===== PROVIDED DATA

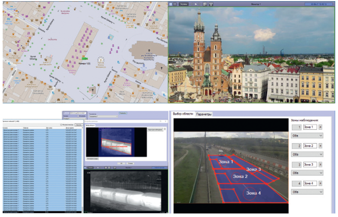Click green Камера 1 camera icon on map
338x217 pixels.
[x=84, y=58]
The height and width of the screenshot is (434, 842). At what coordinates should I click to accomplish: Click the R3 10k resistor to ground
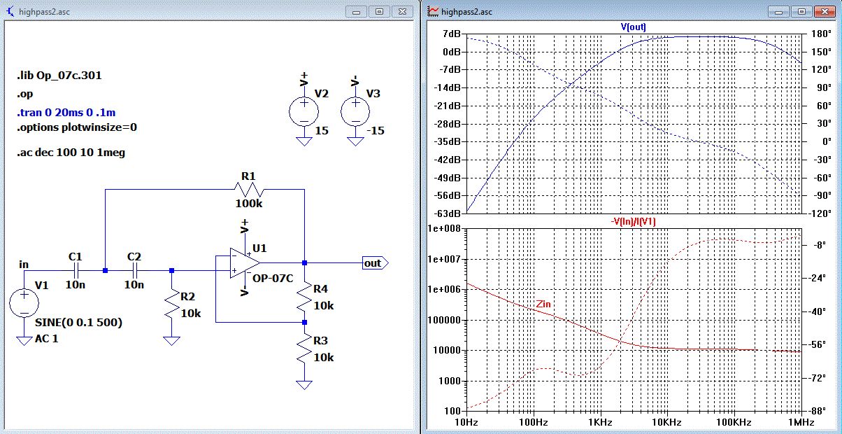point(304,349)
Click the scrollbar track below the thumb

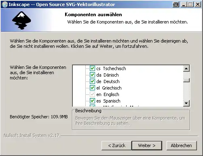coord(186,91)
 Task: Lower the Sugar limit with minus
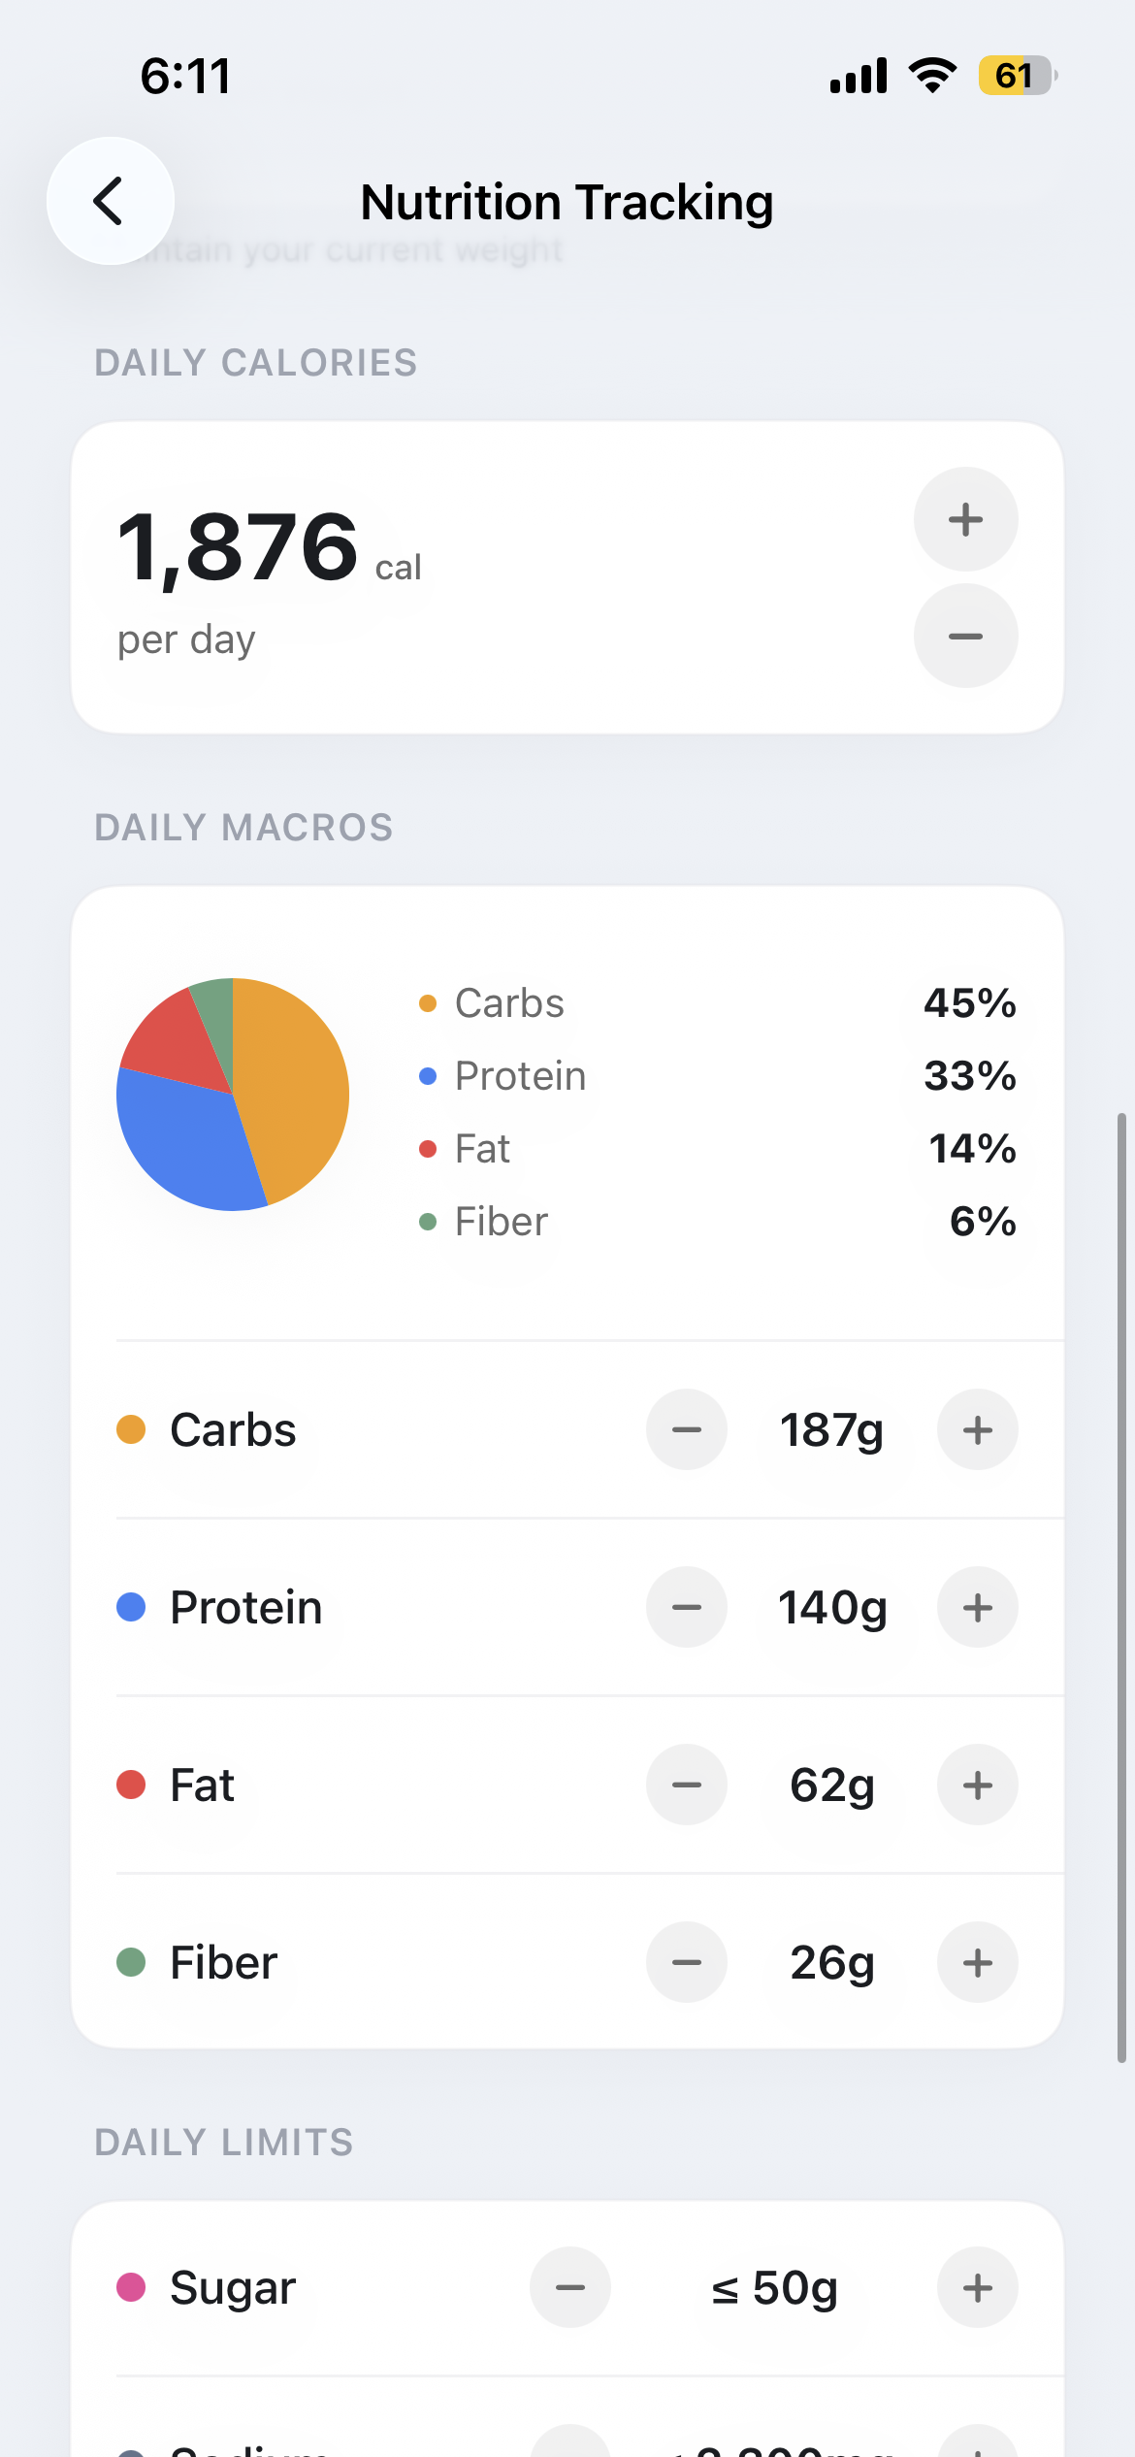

==========

Print exactly the lines from the line with "The height and" through the end of the data, both ends included, and print no pictures.

- _EXERCISE RESULT_
The height and width of the screenshot is (434, 842). At what coordinates should I click to accomplish: Click the R3 10k resistor to ground
point(304,349)
Click the scrollbar track below the thumb

coord(186,91)
 Task: Lower the Sugar limit with minus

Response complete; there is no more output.